Si attacca quindi con l’ouverture della Semiramide di Gioachino Rossini, in cui l’orchestra mette subito in luce le sue qualità come la bellezza del suono, la bravura nell’esecuzione dei soli e la precisione ritmica. Caratteristiche ben amministrate dall’elegante gesto di Gerts. L’inizio, così brioso ed elegante è salutato da una nutrita salva di applausi
Segue l’esecuzione della Sinfonia in si bemolle maggiore D. 125 di Franz Schubert. Qui, ancor più che in Rossini, possiamo ammirare la bravura del direttore, che fin dalle prime note del Largo, Allegro vivace, sa imprimere a questo capolavoro giovanile, quando la scrisse Schubert aveva solo diciassette anni!, il giusto slancio agogico e la giusta intensità dinamica, sì da darci uno Schubert ben chiaroscurato e differenziato nei vari momenti espressivi, con un gesto che sa suggerire e anticipare ai pur bravissimi professori dell’orchestra ciò che devono fare.
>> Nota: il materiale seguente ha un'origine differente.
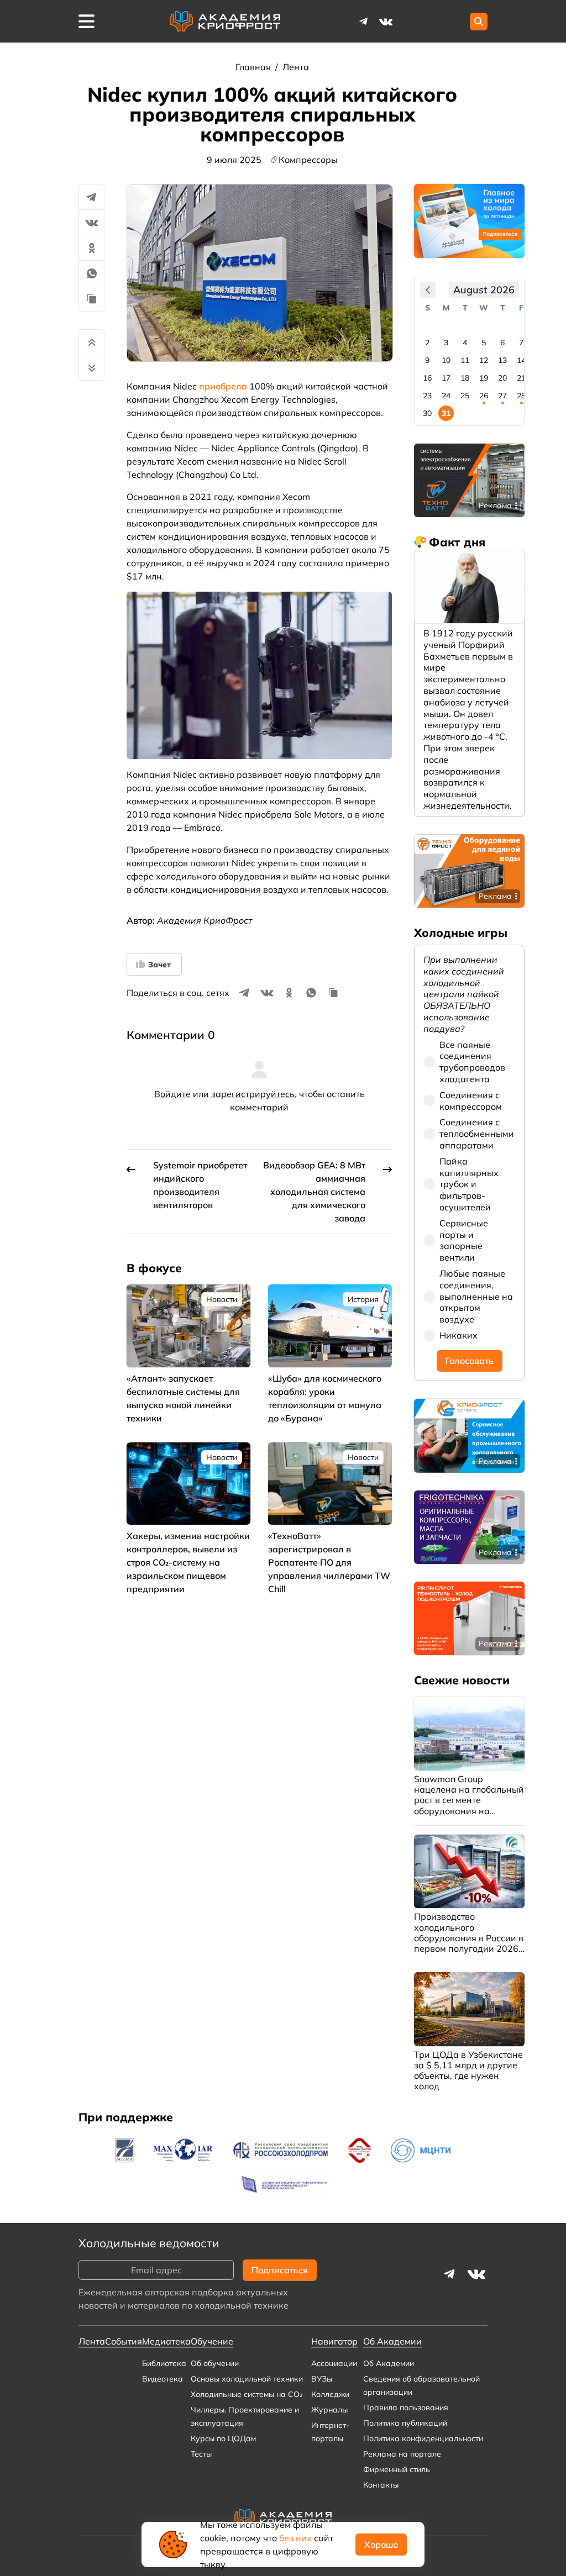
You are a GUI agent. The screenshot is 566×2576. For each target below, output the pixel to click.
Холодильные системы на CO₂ (246, 2394)
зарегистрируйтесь (253, 1093)
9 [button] (427, 360)
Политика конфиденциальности (423, 2438)
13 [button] (502, 360)
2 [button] (427, 342)
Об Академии (388, 2363)
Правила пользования (405, 2407)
Ciò è particolarmente evidente nell’Andante (il secondo tempo) dove si estrinseca lo sforzo di bilanciamento degli incisi tematici ripresi dalle varie sezioni dell’orchestra o nel Minuetto- Trio, dove esalta lo stravolgimento della danza simbolo dell’ancien régime (il Minuetto) in Ländler (danza popolare) voluta da Schubert, oppure, ancora, nella travolgente vitalità del Presto vivace che chiude questo giovanile capolavoro.
Grandi applausi salutano la fine della Sinfonia e del primo tempo della serata.
Il secondo tempo della serata vede l’esecuzione della Sinfonia n. 1 in do minore op. 68 di Johannes Brahms. Lavoro tormentatissimo, questo, di Brahms (la gestazione del lavoro durò oltre vent’anni), ma che quando uscì fu salutata come la Decima (di Beethoven, autore di riferimento nell’immaginario brahmsiano) per l’impressionante assimilazione degli stilemi compositivi beethoveniani. Sinfonia complicata quindi, per lunghezza e complessità costruttiva. Ma che non rappresenta un problema per la Santa Cecilia e per il suo direttore. Il primo tempo, Un poco sostenuto. Allegro, infatti, risulta scorrevole e pienamente rispettoso dell’equilibrio costruttivo che Brahms costruisce fra i due temi che caratterizzano questa pagina. Il lirismo dell’Andante sostenuto è languidamente esaltato dai meravigliosi strumentisti della Santa Cecilia che sotto la guida di un ispirato Gerts ci portano attraverso quella specie di introduzione che è il Un poco allegretto e grazioso, a quel miracolo compositivo che è il Finale, con la sua complessità tematica e agogica è una delle pagine più intense scritte da Brahms, con una sapienza musicale che raramente è dato di ascoltare e che sa rendere il complesso mondo brahmsiano con grandissima intensità.
Alla fine gli applausi sono intensissimi, quasi una standing ovation, e sono ripagati da un inevitabile bis.